Para Gustavo
Ele é raro como o mais profundo tom de azul. Ele é sagrado, ele é antigo, ele é majestático. Ele é o grande silêncio. Ele, com seu olhar de amêndoas doces e suas palavras com néctar. Ele é puro como a chuva da noite, e protege sua singularidade. Ele é melancólico, como o canto de uma baleia solitária. Ele, besourinho. Com suas escadarias ocultas, e suas raízes abissais, e seus recônditos secretos, e sua imponência de carvalhos, e suas águas retrocompatíveis com as águas do dilúvio, e seu vasto labirinto, e sua antiga escrita esquecida. Profundo como um monumento, ele é o mais antigo de nós. Ele, tesourinho.
Ele é lento porque é sagrado.
Nasceu quando uma criança o desenhou na areia branca da praia, quando as calmas águas rumorejavam: nasceu no País do Mar. Foi engolido pelo mar, como o País do Mar. Como Yonaguna, ele é um mistério ainda não solucionado. Não se enganem achando que está revelado: ele não está à tona; como uma hiperesfera, ele é incompreensível. Recolhe-se em sua concha, labiríntico, profundo como um náutilo. Ele é sagrado, como uma vestal.
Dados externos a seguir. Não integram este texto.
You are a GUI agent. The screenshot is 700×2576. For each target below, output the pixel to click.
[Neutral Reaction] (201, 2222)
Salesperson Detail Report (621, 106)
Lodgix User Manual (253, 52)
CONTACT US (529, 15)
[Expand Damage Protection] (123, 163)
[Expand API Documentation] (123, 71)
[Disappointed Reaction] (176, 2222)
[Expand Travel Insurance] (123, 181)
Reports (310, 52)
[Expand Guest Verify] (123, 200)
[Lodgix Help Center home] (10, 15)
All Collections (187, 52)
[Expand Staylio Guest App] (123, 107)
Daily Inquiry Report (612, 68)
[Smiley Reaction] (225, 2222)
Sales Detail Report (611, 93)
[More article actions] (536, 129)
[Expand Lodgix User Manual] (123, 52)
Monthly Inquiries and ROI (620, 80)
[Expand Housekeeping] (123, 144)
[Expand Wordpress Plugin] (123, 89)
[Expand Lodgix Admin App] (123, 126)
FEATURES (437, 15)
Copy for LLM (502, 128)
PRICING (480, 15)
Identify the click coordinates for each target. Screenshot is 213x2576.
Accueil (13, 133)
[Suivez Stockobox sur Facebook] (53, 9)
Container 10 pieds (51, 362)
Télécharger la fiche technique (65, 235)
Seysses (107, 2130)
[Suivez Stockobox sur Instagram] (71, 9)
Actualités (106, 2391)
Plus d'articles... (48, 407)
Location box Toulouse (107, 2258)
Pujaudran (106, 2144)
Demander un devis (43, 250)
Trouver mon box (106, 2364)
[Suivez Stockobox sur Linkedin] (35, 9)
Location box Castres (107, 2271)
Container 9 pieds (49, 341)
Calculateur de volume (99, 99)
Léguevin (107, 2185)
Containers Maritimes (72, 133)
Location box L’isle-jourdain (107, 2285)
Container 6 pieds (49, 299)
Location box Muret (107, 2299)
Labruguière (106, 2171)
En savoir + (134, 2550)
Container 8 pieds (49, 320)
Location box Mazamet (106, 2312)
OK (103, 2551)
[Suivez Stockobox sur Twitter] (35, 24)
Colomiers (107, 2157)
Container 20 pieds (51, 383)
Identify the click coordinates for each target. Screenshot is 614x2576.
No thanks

Com ele, aprendemos que todos os gigantes são bons. Ele, cujo coração conheceu a aurora rosada e fria, enquanto que, para os demais de nós, o céu inicia laranja e cálido. Talvez, eu tenha feito a pergunta errada: talvez, o que importa seja não sua origem, mas para onde se dirige. Acho que tive medo. E por isso obliterei que, um dia, ele se levantará e irá embora. E seremos deixados órfãos de sua preciosidade. Será levado porque as coisas mais puras são também as mais vulneráveis e o que é precioso não pode ser deixado muito tempo entre nós.
Jamais haverá alguém como ele, porque gigantes são de difícil construção. Ele próprio é o resultado de um grande número de coincidências e alinhamentos: um desenho de criança à beira-mar, o vasto vazio, a aurora rosada e fria. E então, a construção começou: o mar precisava acalmar-se, era necessário achar uma concha repousando sobre a areia. As raízes abissais levariam séculos para crescerem.
E, de tudo isso, essa majestade, essa serenidade, seremos deixados órfãos quando o último gigante se for. E a vida se tornará lúgubre e cinza. Voltará para as águas lodanosas, de onde veio. E seremos deixados apenas com sua escrita indecifrável.
Recolhe uma concha na areia, silencioso e gentil, enquanto o mar apaga o desenho da criança que um dia existiu.